Then we have $\operatorname{Im}(g(x)) = \frac{\sin^3 x}{x^3} $ for real $x$. Now using OP's contour and applying the Cauchy integration theorem,

\begin{align*} 0 &= \int_{\gamma} g(z) \, \mathrm{d}z \\ &= \int_{[-R,-r]\cup[r,R]} g(z) \, \mathrm{d}z + \int_{\gamma_r} g(z) \, \mathrm{d}z + \int_{\gamma_R} g(z) \, \mathrm{d}z. \end{align*}

  1. As $R \to \infty$, as OP argued, we can show that $\int_{\gamma_R} g(z) \, \mathrm{d}z \to 0$.
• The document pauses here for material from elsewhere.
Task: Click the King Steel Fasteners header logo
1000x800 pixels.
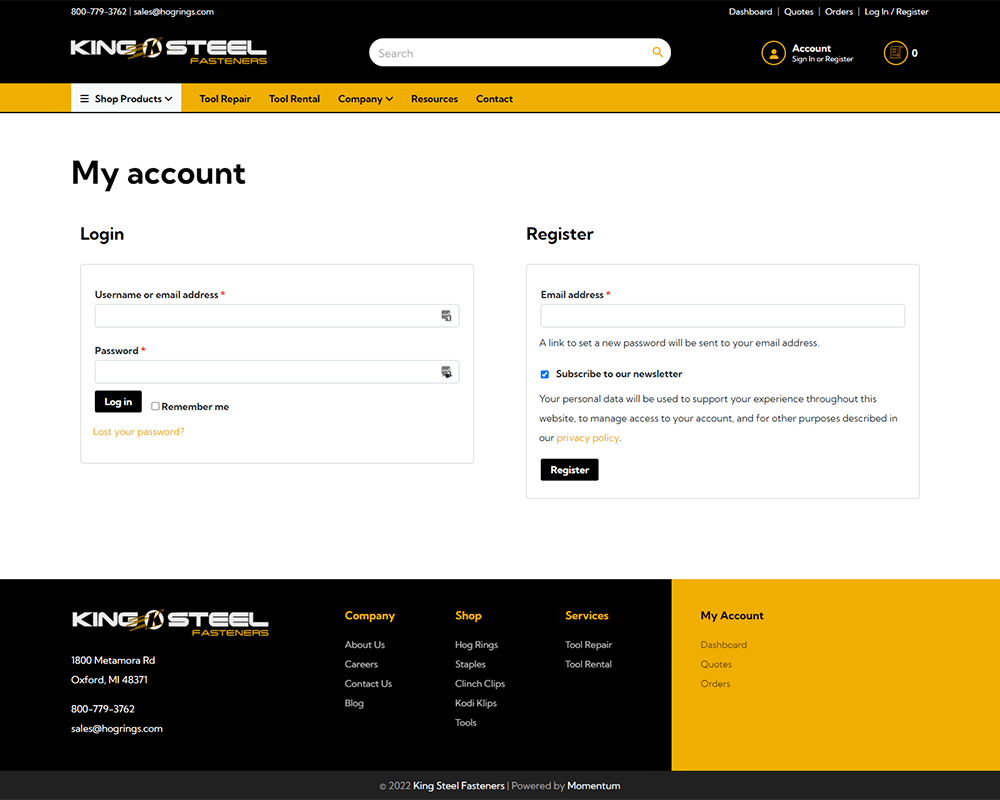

  2. Using the power series expansion of the exponential function, it is not hard to check that $g(z)$ has a simple pole at $z = 0$ with

    $$\mathop{\mathrm{Res}}_{z=0} g(z) = \frac{3}{4}.$$

    Since the change of argument along the path $\gamma_r$ is $-\pi$, by using the well-known lemma (or simply substituting $z = re^{i\theta}$ where $\theta$ varies from $\pi$ to $0$ and letting $r \to 0^+$), it follows that

    $$ \lim_{r \to 0^+} \int_{\gamma_r} g(z) \, \mathrm{d}z = -\pi i \mathop{\mathrm{Res}}_{z=0} g(z) = -\frac{3\pi i}{4}. $$

Therefore it follows that

$$ \int_{-\infty}^{\infty} \frac{\sin^3 x}{x^3} \, \mathrm{d}x = \lim_{\substack{r \to 0^+ \\ R \to \infty}} \operatorname{Im}\left( \int_{[-R,-r]\cup[r,R]} g(z) \, \mathrm{d}z \right) = \operatorname{Im}\left(\frac{3\pi i}{4}\right) = \frac{3\pi}{4}. $$

In light of this solution, we can realize what went wrong in OP's solution:

  • With the function $h(z)$ given in the hint, we have $\operatorname{Im}(h(x)) \neq \frac{\sin^3}{x^3}$.

  • OP made an incorrect claim that the contribution from $\int_{\gamma_r} g(z) \, \mathrm{d}z$ vanishes as $r \to 0^+$, where in fact, it may contribute to the final answer.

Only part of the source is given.